Основным механизмом развития большинства нейродегенеративных заболеваний является нарушение белкового гомеостаза (протеостаза), приводящего к формированию патологической конформации белков, их агрегации, накоплению и развитию нейротоксичности. Клинические проявления нейродегенеративных заболеваний обычно зависят от вовлечения в патологический процесс определенной популяции нейронов [9].

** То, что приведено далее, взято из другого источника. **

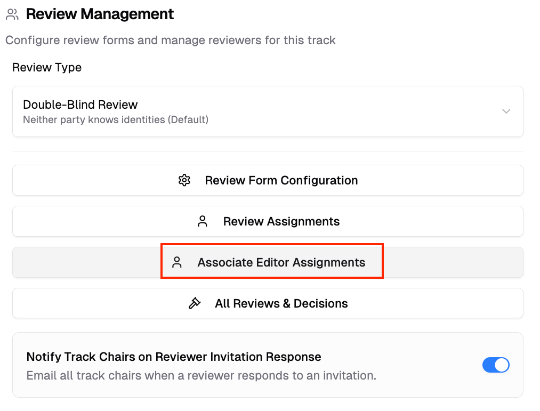The height and width of the screenshot is (411, 540).
Task: Click the gear icon for Review Form Configuration
Action: 184,180
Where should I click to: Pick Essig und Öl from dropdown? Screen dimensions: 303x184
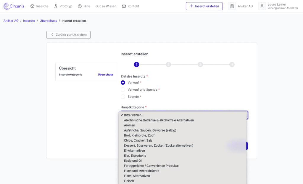click(x=133, y=161)
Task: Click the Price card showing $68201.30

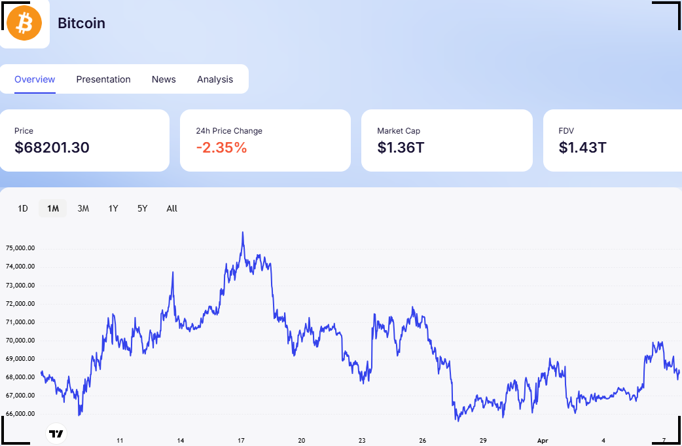Action: pyautogui.click(x=84, y=141)
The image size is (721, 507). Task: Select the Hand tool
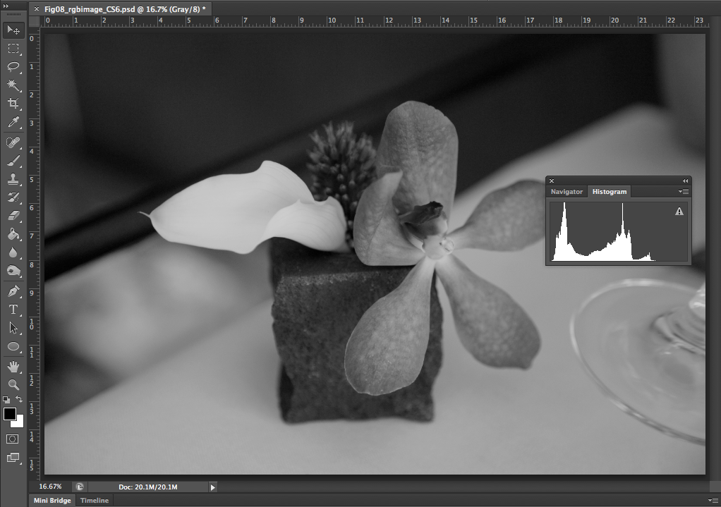13,366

К заболеваниям, развивающимся вследствие неправильного фолдинга и агрегации белков, относятся болезнь Альцгеймера, болезнь Гентингтона, боковой амиотрофический склероз, болезнь Паркинсона, трансмиссивные губчатые энцефалопатии [9].

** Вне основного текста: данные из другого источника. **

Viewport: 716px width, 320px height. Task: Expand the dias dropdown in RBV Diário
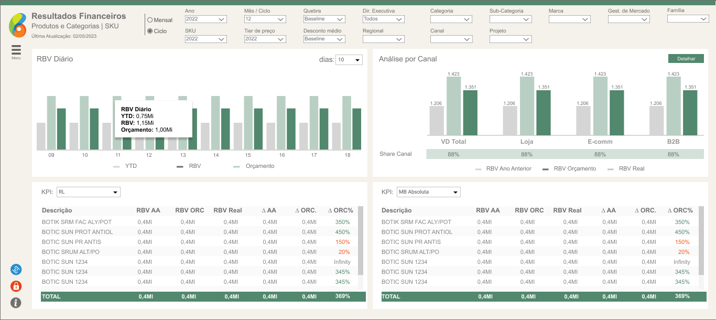pos(349,60)
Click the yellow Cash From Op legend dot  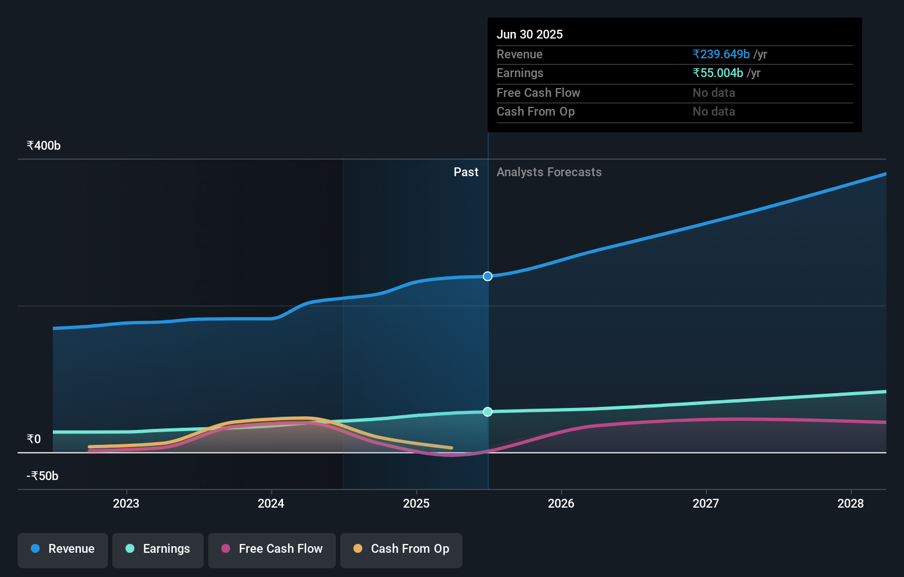(x=358, y=549)
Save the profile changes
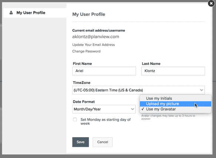 click(81, 142)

Предложено по крайней мере три механизма, посредством которых неправильная укладка и агрегация белков приводят к развитию болезней нарушенного фолдинга. Так, одним из ключевых звеньев патогенеза нейродегенеративных заболеваний может являться потеря нормальной активности белка, количество которого истощается вследствие неправильного фолдинга и агрегации. Согласно второй и более широко принятой гипотезе, неправильная укладка и агрегация приводят к приобретению белками с нарушенной третичной структурой свойств нейротоксичности, которые проявляются в способности этих белков и их агрегатов активировать проапоптотические сигнальные пути, образовывать ионные каналы и индуцировать процессы окислительного стресса. Наконец, ряд авторов объясняют патогенез нейродегенеративного процесса с точки зрения нейровоспаления, предполагая, что аномальные белковые агрегаты действуют как антигены и вызывают хроническую воспалительную реакцию, которая приводит к гибели клетки, вероятно, активируя процессы врожденного иммунитета, в частности, опосредуемые различными типами инфламмасом [10]. В настоящем обзоре освещены ключевые вопросы строения и функционирования инфламмасом, а также современные данные об их роли при ряде нейродегенеративных заболеваний.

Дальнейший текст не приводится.